Additionally, picking a location that is NOT GitHub is a plus on top of that, as that has major restrictions and overhead that don't apply to a personal page (let alone public FTP) that benefit no one in terms of accessibility (won't work on certain older browsers, for instance, plus heavy telemetry all throughout the website, being Microsoft property etc.).

The fact that, at least according to you, some things worked in VxKex-NEXT that did not with others is excellent, and does potentially give a bit of a purpose to the AI-driven fork, despite all its issues. Just remember whatever success there is to it is owed to both dotexe and vxiiduu themselves as direct contributors even for that fork, including but not limited to helping in cleaning the AI broken+messy code and getting updates to work, especially if you distrust dotexe over something like... FTP?

Anyway, it is true, however, that it is weird that Release/Debug binaries are available over HTTP at all when the source is FTP-only (both Release/Debug binaries can also be fetched over FTP, by the way). Maybe you can try e-mailing him directly to ask him as to why that is the case, and tell him it inspires less confidence in the nature of the work when it is that way. Maybe it's just 1 thing less for him to upload/update to his HTTP website, and that people generally just don't care to go and get the latest update each time, but who knows. Gotta ask him to find out.

Based on my testing of all available VxKex forks, VxKex-NEXT(tested till v1.1.3.1763 at the time of writing) is the only viable solution at the moment.

Don't forget to consider forks and other tweaks to make things work in Windows 7 without any add-ons such as VxKex, such as Node.js forks, which are an even more viable solution, at least for things that have these options.

Also keep in mind if something DOES need VxKex, and it will work across multiple VxKex forks, VxKex-NEXT is the least efficient and least stable fork as a rule of thumb, again due to its AI-driven development, even hackier nature and its e-begging incentive.

Of course, if absolutely nothing works for an use-case, but VxKex-NEXT just so happens to work, then by all means feel free to go for it.

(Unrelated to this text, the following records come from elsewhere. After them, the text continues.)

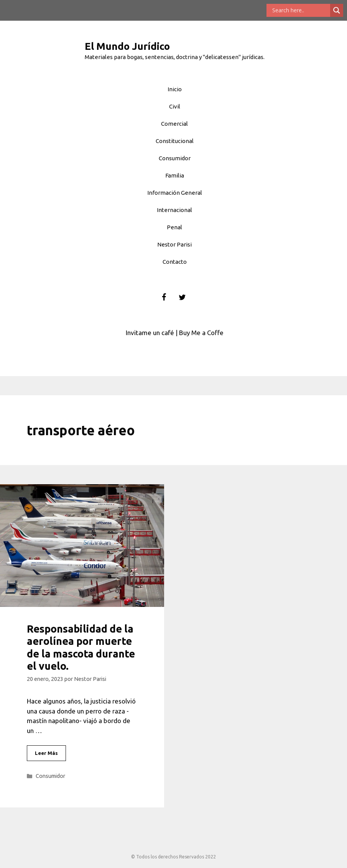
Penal (174, 227)
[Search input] (300, 10)
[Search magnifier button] (337, 10)
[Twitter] (182, 298)
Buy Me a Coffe (201, 332)
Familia (174, 175)
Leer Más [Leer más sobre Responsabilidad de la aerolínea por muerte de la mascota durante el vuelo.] (46, 753)
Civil (174, 106)
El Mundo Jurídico (127, 46)
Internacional (174, 210)
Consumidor (174, 158)
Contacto (174, 261)
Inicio (174, 89)
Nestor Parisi (174, 244)
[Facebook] (164, 298)
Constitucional (174, 141)
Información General (174, 192)
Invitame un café (150, 332)
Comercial (174, 123)
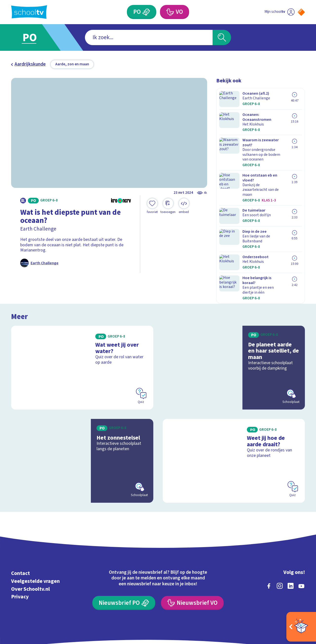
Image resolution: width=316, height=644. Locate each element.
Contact (20, 542)
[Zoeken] (222, 38)
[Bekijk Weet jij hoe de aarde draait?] (234, 429)
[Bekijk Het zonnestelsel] (82, 429)
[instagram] (280, 554)
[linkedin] (290, 554)
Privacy (20, 566)
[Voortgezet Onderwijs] (170, 12)
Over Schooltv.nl (30, 558)
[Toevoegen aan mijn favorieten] (152, 206)
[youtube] (301, 554)
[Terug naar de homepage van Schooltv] (29, 12)
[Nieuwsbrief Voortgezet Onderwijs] (192, 572)
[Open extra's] (301, 627)
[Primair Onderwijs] (146, 12)
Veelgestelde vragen (35, 550)
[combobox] (149, 38)
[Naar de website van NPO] (301, 12)
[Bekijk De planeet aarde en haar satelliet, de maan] (234, 336)
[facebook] (269, 554)
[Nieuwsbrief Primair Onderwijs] (124, 572)
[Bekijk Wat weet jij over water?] (82, 336)
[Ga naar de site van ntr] (297, 598)
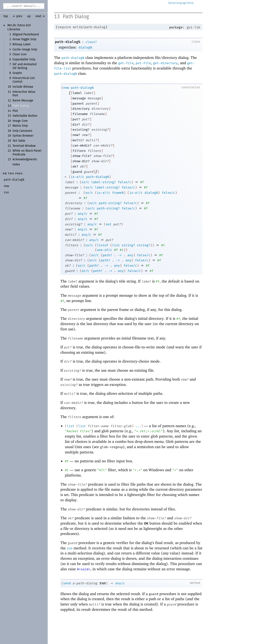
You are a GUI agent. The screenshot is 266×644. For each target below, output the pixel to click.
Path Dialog (21, 106)
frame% (118, 192)
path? (107, 255)
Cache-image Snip (25, 50)
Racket (181, 3)
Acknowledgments (25, 160)
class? (91, 42)
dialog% (85, 47)
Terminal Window (24, 146)
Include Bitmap (23, 87)
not (109, 224)
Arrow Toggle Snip (24, 39)
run (70, 548)
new (66, 88)
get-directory (165, 63)
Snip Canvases (22, 131)
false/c (124, 182)
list (116, 245)
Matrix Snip (20, 126)
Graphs (17, 73)
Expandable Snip (24, 60)
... (138, 426)
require (64, 27)
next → (40, 16)
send (67, 583)
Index (16, 164)
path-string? (110, 203)
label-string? (103, 182)
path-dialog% (68, 42)
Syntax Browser (23, 136)
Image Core (20, 121)
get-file (126, 63)
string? (128, 245)
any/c (83, 214)
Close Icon (20, 54)
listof (103, 245)
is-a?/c (77, 177)
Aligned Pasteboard (26, 34)
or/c (85, 182)
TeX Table (19, 141)
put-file (143, 63)
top (6, 16)
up (29, 16)
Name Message (23, 100)
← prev (18, 16)
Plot (15, 111)
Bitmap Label (22, 44)
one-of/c (104, 250)
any (130, 255)
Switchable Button (25, 116)
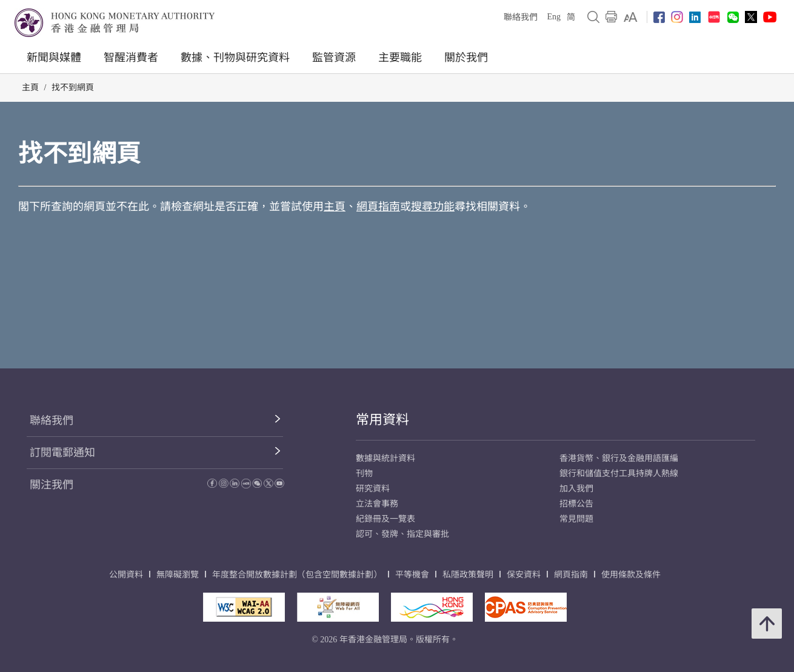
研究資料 (373, 488)
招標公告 (576, 504)
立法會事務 (377, 504)
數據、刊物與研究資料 (235, 58)
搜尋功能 (433, 207)
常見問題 (576, 519)
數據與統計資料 (385, 458)
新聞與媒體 (54, 58)
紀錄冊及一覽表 (385, 519)
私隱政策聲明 (468, 574)
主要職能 (400, 58)
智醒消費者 (131, 58)
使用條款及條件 (631, 574)
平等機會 (412, 574)
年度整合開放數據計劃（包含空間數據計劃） (297, 574)
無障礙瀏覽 (178, 574)
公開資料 (126, 574)
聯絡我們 (521, 17)
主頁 (30, 87)
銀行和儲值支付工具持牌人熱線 (619, 473)
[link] (630, 17)
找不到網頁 (73, 87)
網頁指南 (378, 207)
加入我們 (576, 488)
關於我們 (466, 58)
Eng (553, 16)
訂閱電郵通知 (62, 453)
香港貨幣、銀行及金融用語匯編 (619, 458)
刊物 (364, 473)
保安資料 (524, 574)
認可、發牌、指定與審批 (402, 534)
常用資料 (382, 419)
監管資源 (334, 58)
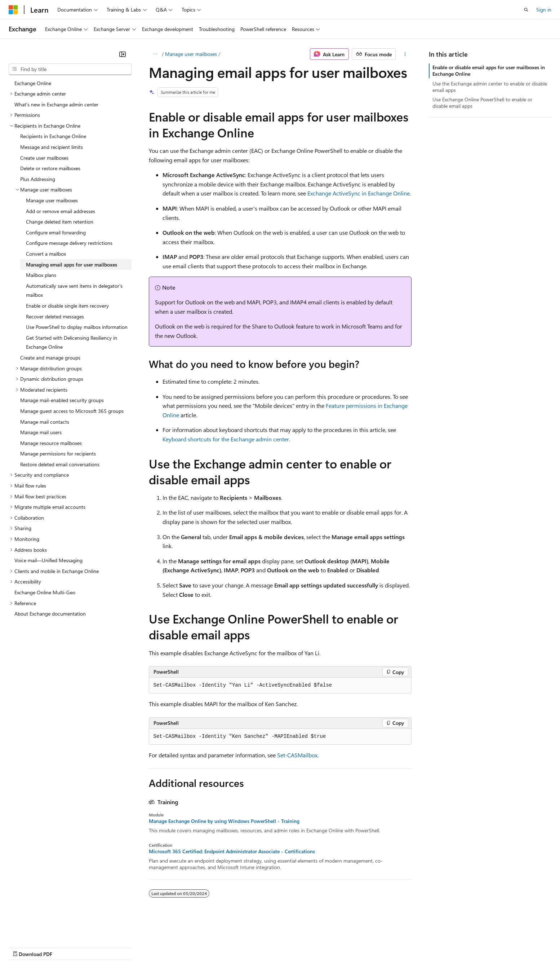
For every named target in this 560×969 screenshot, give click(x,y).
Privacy (157, 947)
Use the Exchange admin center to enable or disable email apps (490, 87)
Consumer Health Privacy (207, 947)
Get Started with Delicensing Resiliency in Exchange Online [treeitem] (71, 342)
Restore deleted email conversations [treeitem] (60, 464)
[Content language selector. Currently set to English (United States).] (42, 930)
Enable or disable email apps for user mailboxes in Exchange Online (489, 70)
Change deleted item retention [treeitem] (60, 221)
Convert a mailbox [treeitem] (46, 254)
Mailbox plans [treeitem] (41, 275)
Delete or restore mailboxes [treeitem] (50, 168)
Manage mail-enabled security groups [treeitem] (62, 400)
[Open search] (526, 10)
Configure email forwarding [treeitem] (56, 232)
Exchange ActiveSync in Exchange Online (359, 193)
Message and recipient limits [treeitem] (52, 147)
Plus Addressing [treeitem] (38, 179)
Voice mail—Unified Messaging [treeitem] (48, 560)
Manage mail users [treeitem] (41, 432)
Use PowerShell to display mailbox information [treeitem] (77, 327)
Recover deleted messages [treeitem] (55, 316)
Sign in (543, 10)
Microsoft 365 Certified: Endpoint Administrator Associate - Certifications (232, 851)
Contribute (129, 947)
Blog (98, 947)
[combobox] (70, 69)
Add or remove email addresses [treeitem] (61, 211)
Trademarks (299, 947)
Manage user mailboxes (191, 54)
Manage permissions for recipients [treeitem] (58, 453)
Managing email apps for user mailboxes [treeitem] (71, 265)
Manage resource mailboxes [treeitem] (51, 443)
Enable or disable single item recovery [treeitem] (67, 306)
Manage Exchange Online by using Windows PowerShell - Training (224, 821)
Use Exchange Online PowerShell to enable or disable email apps (482, 102)
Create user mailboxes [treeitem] (44, 158)
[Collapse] (122, 54)
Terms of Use (263, 947)
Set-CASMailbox (297, 755)
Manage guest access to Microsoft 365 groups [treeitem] (72, 411)
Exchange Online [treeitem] (33, 83)
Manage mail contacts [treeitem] (45, 422)
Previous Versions (65, 947)
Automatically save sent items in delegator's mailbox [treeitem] (74, 290)
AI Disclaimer (23, 947)
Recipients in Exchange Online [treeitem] (53, 136)
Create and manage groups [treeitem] (50, 358)
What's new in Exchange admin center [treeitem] (56, 104)
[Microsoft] (13, 10)
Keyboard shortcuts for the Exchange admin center (226, 439)
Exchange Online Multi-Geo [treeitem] (45, 592)
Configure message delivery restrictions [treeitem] (69, 243)
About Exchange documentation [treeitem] (50, 614)
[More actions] (405, 54)
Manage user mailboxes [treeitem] (52, 200)
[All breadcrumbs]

That's all the advice I can give to us Windows 7 users worldwide.

donotsdubba avatar Nov 18 '25 08:11 donotsdubba

@donotsdubba Would you mind posting screenshots? I have never had/used Discord as I don't agree with its TOS, and also because Discord chat is not wayback machine archivable. I'll respond to the rest of your comment afterwards, as my reply is contingent on the veracity of your claim of 'heavily AI driven' development. So I shall respond after you post screenshots of the developer self-disclosing that they use AI. We(non-discord users) would all appreciate it. Thanks.

barkoder avatar Nov 18 '25 18:11 barkoder